Mister Dunwitty gazed blandly at the perfumed lavender envelope and knew his romance with Miss Haversham was over. He did not need to read the faithless epistle for he had seen enough "Dear Dunwitty" letters in the past. Miss Haversham's was just one more for the tear-stained collection in his bureau drawer.
He sat back in his dark burgundy easy chair, and lit his Calabash, tightly packed with an aromatic blend of Toasted Burley and Cavendish. He thought about the voluptuous mouse-brown haired office-minion's effect on him. How she was capable of making the most oppressively boring day a thrill-packed adventure. How she made the bleakest of overcast, ice-covered days seem like the purest, most verdant springtime morning. How her motions exuded tales of ancient rituals, causing his mind to spin like a Elysian dancer caught in the rapture of the Festival of Priapus.
Indeed, it was rare that anything but a Mister would find employment at Grey, Black, and Brown. Morris Grey was a stickler for propriety, often pointing out that even a clever matron might provide undue temptation, provoking salacious glances from the other employees. And salacious glances, as we all know, are bad for business.
Isaiah Black was a confirmed bachelor and a man of culture. He had no time for such frilly silliness. Rather he could often be found either at the gymnasium or teaching young immigrant men the King's English by reading aloud to them from his favorite boys' adventure novels.
Miss Haversham's employment at the company was the result of junior partner Wendell Brown's promise to a moribund college chum. The man, still fresh with the green spirit of youth was languishing; the victim of a slow, degenerative disorder. Having yet to stake out his legacy, and thus not-yet-suitable for marriage, his greatest fear was that his fianceé, Miss Haversham, would fall prey to the moral afflictions brought on by poverty.
After a respectable period of mourning, Miss Haversham came to work for Gray, Black, and Brown. As Dunwitty breathed the rarified air of working on the top floor, along with the three partners, he was soon introduced to Mister Brown's youthful charge. And, indeed, it started off with the brightest of opening acts, full of joyous prospects, witty, knowing asides, and underscored by the glowing warmth of two people who cared about each other.
But Dunwitty was Dunwitty and Haversham was Haversham. The gulf between their worlds was infinitely too wide. His was a sedate, cordial world of clearly-delineated, stopwatch-accurate days and of moody, mystical nights. Her world was a human pyramid of cats, always collapsing under its own screeching feline weight.
He might dream, though, of her sitting at her desk, quill and nib in hand, composing an obtuse ode to some latter-day descendent of Wallachian royalty. He would be a comfortable distance away toiling busily on some philosophical tome, his dreams of changing the human condition in some tiny but meaningful way.
Yet beneath this calm, domestic tableau stirred the fire of two mature beings, each lustful and mildly deviant; their passions unleashed by a knowing smile or playful wink, leading to the explosive pleasures of human interaction where intellect plays no part.

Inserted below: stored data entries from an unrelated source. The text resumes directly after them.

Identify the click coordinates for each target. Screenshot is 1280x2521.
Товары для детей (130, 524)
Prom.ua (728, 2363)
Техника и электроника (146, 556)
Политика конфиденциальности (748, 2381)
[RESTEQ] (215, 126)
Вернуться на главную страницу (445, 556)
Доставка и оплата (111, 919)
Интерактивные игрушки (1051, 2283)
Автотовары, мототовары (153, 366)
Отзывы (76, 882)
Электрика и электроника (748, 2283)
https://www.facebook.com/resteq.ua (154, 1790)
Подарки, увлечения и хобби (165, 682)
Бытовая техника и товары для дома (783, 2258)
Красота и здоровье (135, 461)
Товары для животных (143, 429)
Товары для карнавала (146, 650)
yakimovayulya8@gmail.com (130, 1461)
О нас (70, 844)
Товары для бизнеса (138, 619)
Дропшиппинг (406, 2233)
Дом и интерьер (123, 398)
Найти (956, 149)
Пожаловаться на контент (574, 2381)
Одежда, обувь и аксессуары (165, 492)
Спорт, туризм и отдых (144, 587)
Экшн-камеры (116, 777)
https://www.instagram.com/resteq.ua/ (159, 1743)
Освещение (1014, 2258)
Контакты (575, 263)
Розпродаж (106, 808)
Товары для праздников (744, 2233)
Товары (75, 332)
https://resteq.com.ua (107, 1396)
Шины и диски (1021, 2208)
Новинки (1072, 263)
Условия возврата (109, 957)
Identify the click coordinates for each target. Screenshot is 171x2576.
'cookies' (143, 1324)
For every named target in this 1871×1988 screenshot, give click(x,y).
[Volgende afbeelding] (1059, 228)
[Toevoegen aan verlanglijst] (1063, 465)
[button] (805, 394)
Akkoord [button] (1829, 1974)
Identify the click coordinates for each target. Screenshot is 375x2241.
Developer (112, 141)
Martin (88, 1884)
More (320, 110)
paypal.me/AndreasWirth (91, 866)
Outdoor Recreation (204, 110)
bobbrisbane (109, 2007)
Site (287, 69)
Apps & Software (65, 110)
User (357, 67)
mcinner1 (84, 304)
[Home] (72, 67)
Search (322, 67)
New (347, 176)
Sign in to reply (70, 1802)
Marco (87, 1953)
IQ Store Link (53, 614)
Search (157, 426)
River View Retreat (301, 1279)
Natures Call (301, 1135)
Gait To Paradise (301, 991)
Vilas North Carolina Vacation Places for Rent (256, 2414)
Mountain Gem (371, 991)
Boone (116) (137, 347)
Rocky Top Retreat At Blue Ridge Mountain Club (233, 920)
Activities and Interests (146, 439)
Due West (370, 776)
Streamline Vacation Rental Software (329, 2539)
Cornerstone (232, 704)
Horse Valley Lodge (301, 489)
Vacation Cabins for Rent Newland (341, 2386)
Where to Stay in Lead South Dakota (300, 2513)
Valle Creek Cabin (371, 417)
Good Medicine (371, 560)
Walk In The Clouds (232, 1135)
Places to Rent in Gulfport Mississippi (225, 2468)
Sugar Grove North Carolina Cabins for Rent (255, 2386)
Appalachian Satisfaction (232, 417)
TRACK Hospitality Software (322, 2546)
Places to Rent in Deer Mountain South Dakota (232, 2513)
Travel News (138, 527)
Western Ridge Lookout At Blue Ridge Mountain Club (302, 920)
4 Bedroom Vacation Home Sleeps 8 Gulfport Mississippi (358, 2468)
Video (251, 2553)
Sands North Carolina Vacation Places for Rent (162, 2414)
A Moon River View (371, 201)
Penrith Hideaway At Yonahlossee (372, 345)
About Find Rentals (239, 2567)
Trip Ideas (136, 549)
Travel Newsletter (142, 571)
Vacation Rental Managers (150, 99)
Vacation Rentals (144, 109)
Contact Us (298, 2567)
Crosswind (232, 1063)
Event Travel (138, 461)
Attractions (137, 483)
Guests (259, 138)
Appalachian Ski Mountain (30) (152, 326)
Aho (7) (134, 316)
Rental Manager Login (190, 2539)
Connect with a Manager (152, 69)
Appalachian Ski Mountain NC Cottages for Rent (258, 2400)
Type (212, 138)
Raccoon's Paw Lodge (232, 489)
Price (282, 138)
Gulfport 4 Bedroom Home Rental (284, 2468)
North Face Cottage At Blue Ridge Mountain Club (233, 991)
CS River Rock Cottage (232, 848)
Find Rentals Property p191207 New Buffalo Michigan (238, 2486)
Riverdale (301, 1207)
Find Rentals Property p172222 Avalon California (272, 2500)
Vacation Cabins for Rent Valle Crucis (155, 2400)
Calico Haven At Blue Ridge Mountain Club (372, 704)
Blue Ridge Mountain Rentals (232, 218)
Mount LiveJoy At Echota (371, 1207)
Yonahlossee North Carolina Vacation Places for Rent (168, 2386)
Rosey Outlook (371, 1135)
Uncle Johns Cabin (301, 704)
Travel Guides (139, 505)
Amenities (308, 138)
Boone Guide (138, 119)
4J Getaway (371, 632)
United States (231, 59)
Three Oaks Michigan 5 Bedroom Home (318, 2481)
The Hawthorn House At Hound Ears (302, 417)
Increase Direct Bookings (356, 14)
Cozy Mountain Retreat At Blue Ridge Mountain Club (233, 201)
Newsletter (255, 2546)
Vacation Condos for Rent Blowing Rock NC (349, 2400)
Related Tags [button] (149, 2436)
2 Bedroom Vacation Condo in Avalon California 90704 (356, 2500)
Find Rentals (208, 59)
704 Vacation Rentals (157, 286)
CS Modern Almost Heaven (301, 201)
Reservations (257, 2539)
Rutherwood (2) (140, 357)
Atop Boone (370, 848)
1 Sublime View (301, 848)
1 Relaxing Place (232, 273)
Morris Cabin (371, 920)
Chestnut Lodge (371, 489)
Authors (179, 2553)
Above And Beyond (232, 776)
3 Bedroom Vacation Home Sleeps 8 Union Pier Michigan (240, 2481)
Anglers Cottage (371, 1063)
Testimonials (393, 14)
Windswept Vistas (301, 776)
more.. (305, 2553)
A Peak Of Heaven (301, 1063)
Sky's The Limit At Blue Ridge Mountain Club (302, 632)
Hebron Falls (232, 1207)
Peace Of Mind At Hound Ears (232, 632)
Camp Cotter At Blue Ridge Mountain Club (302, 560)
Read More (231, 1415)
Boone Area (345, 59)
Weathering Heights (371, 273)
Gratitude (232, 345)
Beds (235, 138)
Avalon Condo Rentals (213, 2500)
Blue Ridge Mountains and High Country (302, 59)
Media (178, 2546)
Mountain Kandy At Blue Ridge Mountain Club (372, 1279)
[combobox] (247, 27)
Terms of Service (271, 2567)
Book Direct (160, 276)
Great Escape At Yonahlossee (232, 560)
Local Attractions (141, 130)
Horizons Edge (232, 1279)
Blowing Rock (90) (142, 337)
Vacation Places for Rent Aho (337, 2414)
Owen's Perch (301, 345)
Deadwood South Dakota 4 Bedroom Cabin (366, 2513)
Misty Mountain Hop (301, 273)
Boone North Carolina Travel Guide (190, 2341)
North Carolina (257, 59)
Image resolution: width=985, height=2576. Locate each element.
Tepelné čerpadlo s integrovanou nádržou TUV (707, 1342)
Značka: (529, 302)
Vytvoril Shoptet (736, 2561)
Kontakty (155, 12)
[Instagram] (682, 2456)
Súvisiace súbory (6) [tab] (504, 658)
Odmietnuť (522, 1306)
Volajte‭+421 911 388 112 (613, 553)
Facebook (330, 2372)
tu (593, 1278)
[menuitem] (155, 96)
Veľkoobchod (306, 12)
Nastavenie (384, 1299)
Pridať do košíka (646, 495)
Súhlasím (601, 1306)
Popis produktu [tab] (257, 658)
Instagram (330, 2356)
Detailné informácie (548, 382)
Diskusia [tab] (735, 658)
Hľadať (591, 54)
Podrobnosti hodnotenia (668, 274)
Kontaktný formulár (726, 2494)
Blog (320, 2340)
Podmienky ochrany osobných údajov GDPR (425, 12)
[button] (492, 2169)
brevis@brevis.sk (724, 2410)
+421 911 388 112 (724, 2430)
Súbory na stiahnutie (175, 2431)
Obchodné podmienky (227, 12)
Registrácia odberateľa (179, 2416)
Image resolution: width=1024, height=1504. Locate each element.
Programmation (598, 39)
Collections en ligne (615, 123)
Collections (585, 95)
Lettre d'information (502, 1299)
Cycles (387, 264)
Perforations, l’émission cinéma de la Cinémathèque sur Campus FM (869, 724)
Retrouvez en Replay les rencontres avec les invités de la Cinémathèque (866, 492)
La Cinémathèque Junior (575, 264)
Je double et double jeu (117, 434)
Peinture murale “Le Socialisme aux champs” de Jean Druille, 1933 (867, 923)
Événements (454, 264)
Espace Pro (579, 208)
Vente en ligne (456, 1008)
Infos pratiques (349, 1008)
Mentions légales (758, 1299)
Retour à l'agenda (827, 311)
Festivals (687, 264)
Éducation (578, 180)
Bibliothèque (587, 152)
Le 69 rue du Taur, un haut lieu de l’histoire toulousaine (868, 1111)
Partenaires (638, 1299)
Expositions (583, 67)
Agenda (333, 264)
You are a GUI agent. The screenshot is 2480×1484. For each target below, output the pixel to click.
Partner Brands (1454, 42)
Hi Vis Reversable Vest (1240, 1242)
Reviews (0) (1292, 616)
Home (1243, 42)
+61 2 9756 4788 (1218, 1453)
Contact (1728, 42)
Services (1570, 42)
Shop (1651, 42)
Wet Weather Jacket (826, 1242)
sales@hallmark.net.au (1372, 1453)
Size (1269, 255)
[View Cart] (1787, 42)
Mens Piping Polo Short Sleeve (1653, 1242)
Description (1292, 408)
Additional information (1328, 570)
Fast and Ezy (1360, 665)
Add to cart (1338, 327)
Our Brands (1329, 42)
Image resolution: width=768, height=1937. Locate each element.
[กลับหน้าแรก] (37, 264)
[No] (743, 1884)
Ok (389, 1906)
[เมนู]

He could see it all so clearly in his mind. Why, he wondered, straining, like a beleaguered general fighting a losing cause, to call every brain cell to the front line to make sense of a senseless situation, why was she so unable to see his vision? He knew neither of them were blessed with any particular perfections. He knew they were both scarred, like the rings of a broad oak, by years of disappointment and heartbreak.
But of the two of them, only he could imagine sitting outside on a hilltop, celebrating nature, watching the sun rise. Why couldn't she?
He shook his head sadly and sat down the pipe. No, he confessed to whatever sacred entity was in the room with him, it was not to be; the unread purple prose from Miss Haversham's delicate hand would be as devastating and as final as the proverbial coffin-nail.
Mister Dunwitty went to bed.
A while, probably no more than ninety minutes, later, that dreaded black Bakelite box, filled with its buzzard's nest of wires, inducers, and other bits of arcane technical wizardry, rang its clarion call.
"Dunwitty residence," Mister Dunwitty said, grasping for some minute iota of consiousness, "Mister Dunwitty speaking."
"Dunwitty!" Miss Haversham said, her voice matching that of an exasperated schoolgirl. "Where in Heaven's name are you? Did you not get my letter telling you I would be arriving by rail this night? No? Anyway, I have a taxicab waiting, see you in fifteen minutes. Oh, and do make coffee."